14-Mayo-2026. Otra vez los activistas políticos del evismo causan estragos, no al gobierno actual, sino a la población de La Paz y ahora queriendo irradiar al resto del país. Ya hay personas fallecidas por culpa de los bloqueos que impiden el paso de ambulancias, lo que es un delito extremo que nadie va a investigar y castigar, como siempre sucede en estos casos.
Bolivia ya está cansada de los bloqueos. Somos el único país en el mundo civilizado, que se da el lujo de bloquear siendo un país sub desarrollado. En ninguna potencia del mundo se permite este tipo de medidas extremas que lo único que logra es afectar las actividades económicas de todo un estado.
Los políticos parece que no tienen el coraje suficiente para imponer orden en el país. Una ley anti bloqueos le permitiría a cualquier gobierno de aquí en adelante, sancionar a los dirigentes bloqueadores con varios años de cárcel, como escarmiento por afectar la vida de terceras personas, que nada tienen que ver con sus demandas.
Si la clase política no lo va a hacer porque no tiene valor para hacerlo, que deje al pueblo afectado y víctima de estas minorías abusivas, que decida por si misma sobre la imposición de una ley sancionatoria contra los bloqueadores.
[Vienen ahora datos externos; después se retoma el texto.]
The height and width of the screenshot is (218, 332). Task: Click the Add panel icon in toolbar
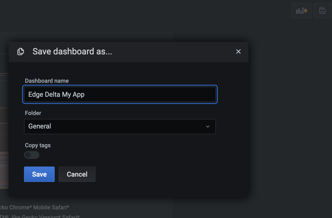pyautogui.click(x=302, y=11)
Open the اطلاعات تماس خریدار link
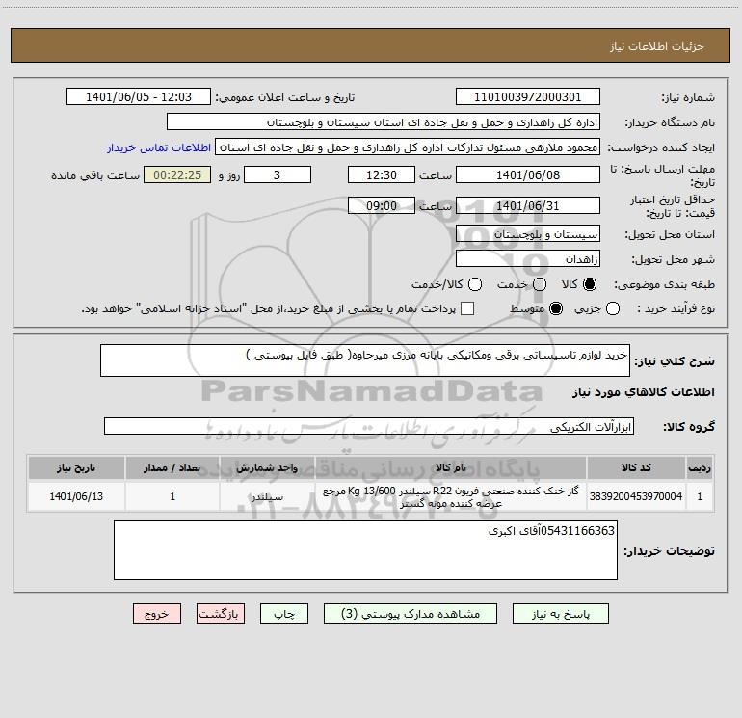 159,147
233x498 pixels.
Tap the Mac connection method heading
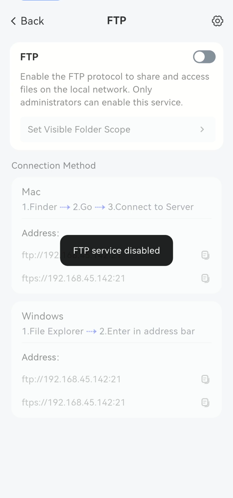coord(31,192)
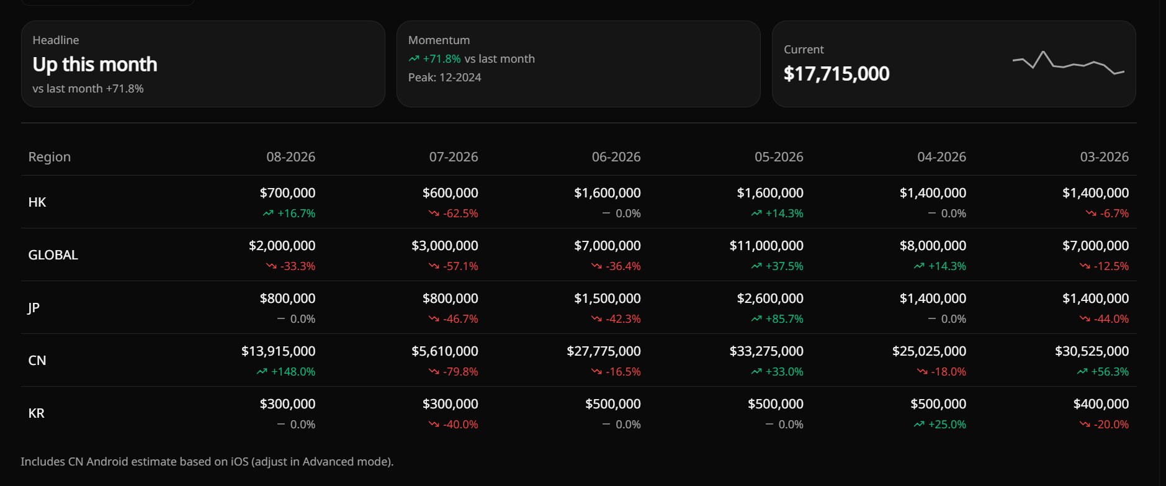Click CN 03-2026 +56.3% uptrend arrow icon
The width and height of the screenshot is (1166, 486).
[1082, 372]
Que se someta a un REFERENDUM una normativa que condene duramente a cualquier persona o grupo que intente paralizar actividades mediante esta practica abominable como es el bloqueo de vías públicas, calles, avenidas, carreteras, etc.
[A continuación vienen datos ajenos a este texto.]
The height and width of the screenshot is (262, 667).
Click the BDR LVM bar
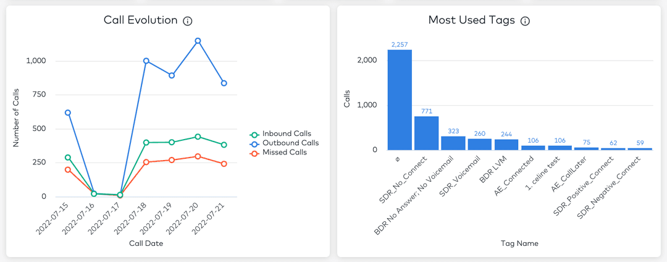click(506, 145)
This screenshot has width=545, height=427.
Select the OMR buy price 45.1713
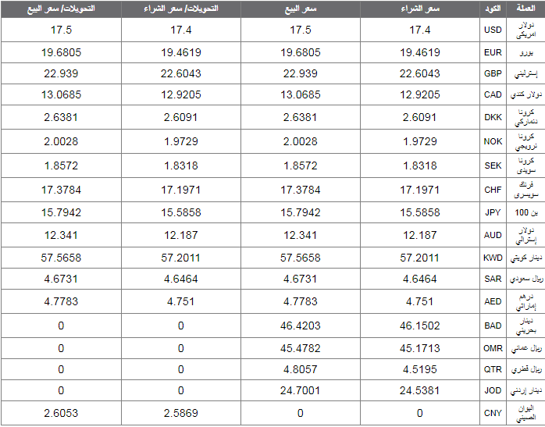[x=420, y=348]
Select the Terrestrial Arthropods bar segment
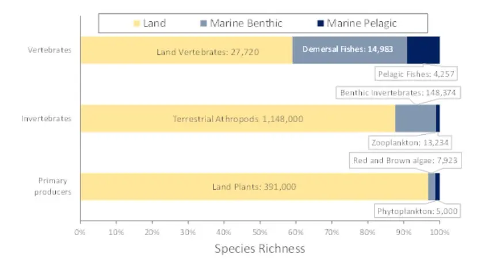496x276 pixels. coord(237,119)
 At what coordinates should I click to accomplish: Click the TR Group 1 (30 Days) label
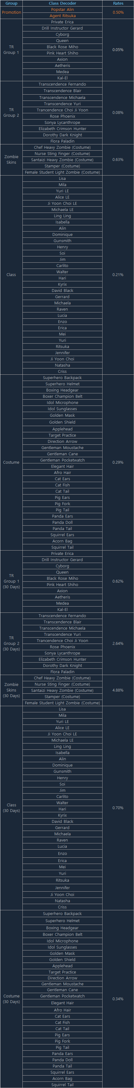pyautogui.click(x=11, y=581)
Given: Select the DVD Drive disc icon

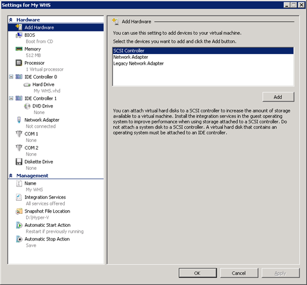Looking at the screenshot, I should click(x=27, y=106).
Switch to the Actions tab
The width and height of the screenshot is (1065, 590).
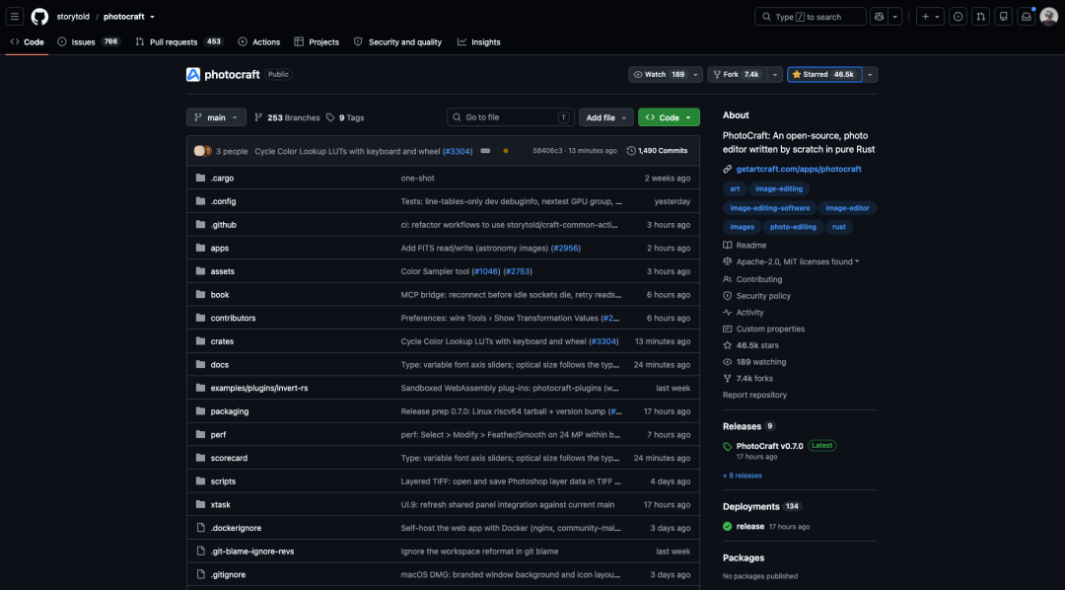(258, 42)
Solo así el ciudadano tendrá seguridad jurídica para circular libremente por el territorio nacional como manda la Constitución Política del Estado sin que ningún sujeto o grupo social pueda impedirle el paso, a no ser que se atenga a las consecuencias penales.
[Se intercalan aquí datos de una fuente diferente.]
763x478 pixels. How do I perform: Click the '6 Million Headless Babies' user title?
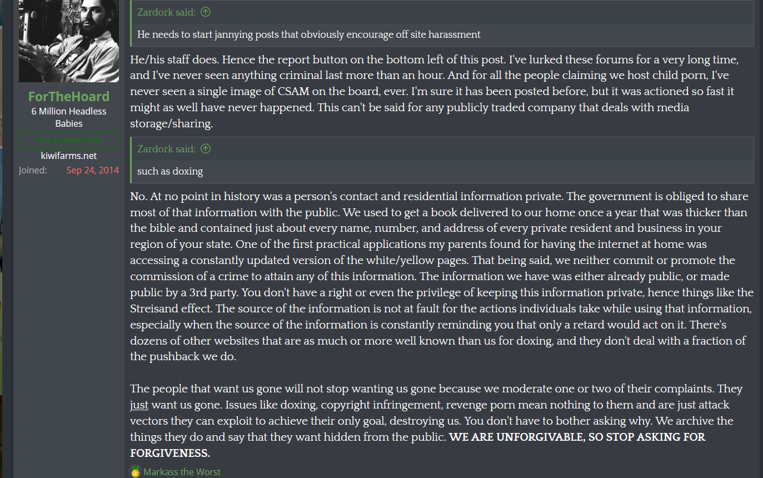coord(69,117)
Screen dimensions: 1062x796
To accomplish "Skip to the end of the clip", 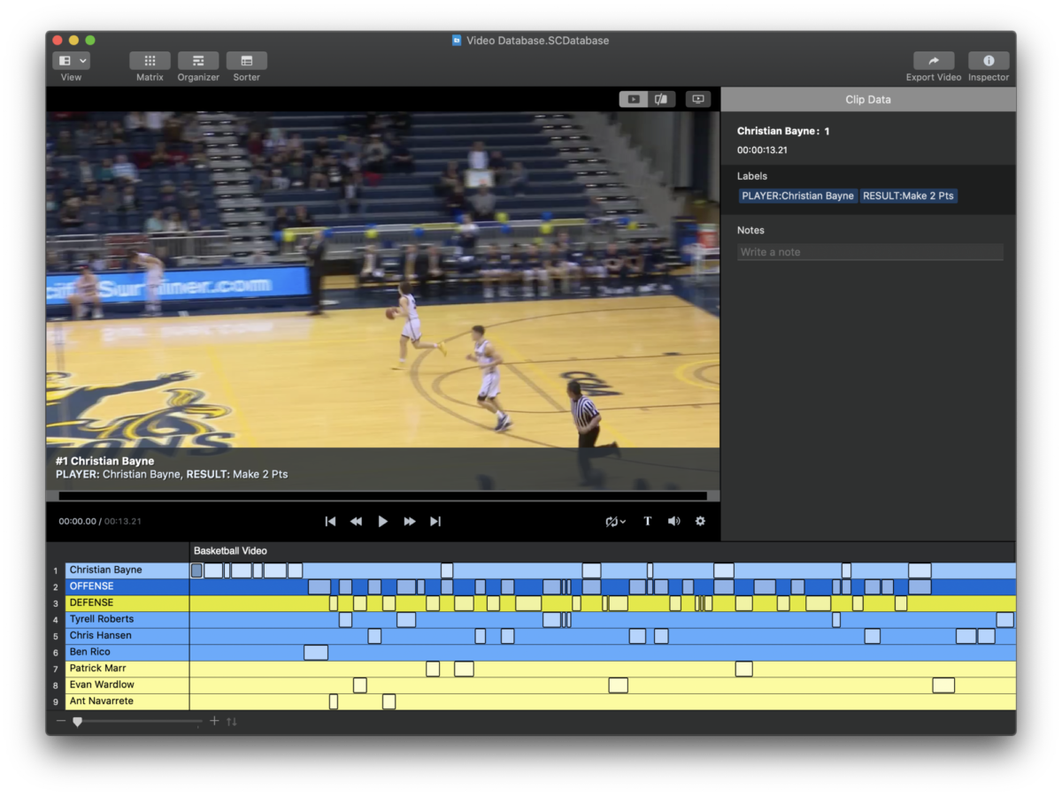I will tap(435, 521).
Si sumáramos cuantos millones de Bs. se han perdido a raíz de los bloqueos de carreteras en Bolivia, creo que la población quedaría abrumada por las cifras astronómicas que las mismas representan. Pero no solo es el perjuicio económico, hay tal nivel de sadismo e irracionalidad en esos puntos de bloqueo, que ni la vida tiene valor entre los bloqueadores. Producto de ese comportamiento tribal, decenas de personas han perdido la vida por el impedimento de dejar pasar a las ambulancias, hasta llegar al punto incendiarlas y agredir a médicos y pacientes en los puntos de bloqueo. ¿Qué clase de sociedad es esta? Tal parece que ni el Ejecutivo ni el Legislativo nacional están a la altura de las circunstancias, mientras ellos reciban sus abultados sueldos, nada les importa y bien gracias. Los bolivianos nos sentimos indefensos frente a estas hordas delincuenciales que una y otra vez atentan contra la vida y la economía de la gente que vive del día a día. Y lo único que va a viabilizar la Ley anti bloqueos es, reitero, un Referendum en el que todo el pueblo boliviano se pronuncie. Lo demás es puro cuento.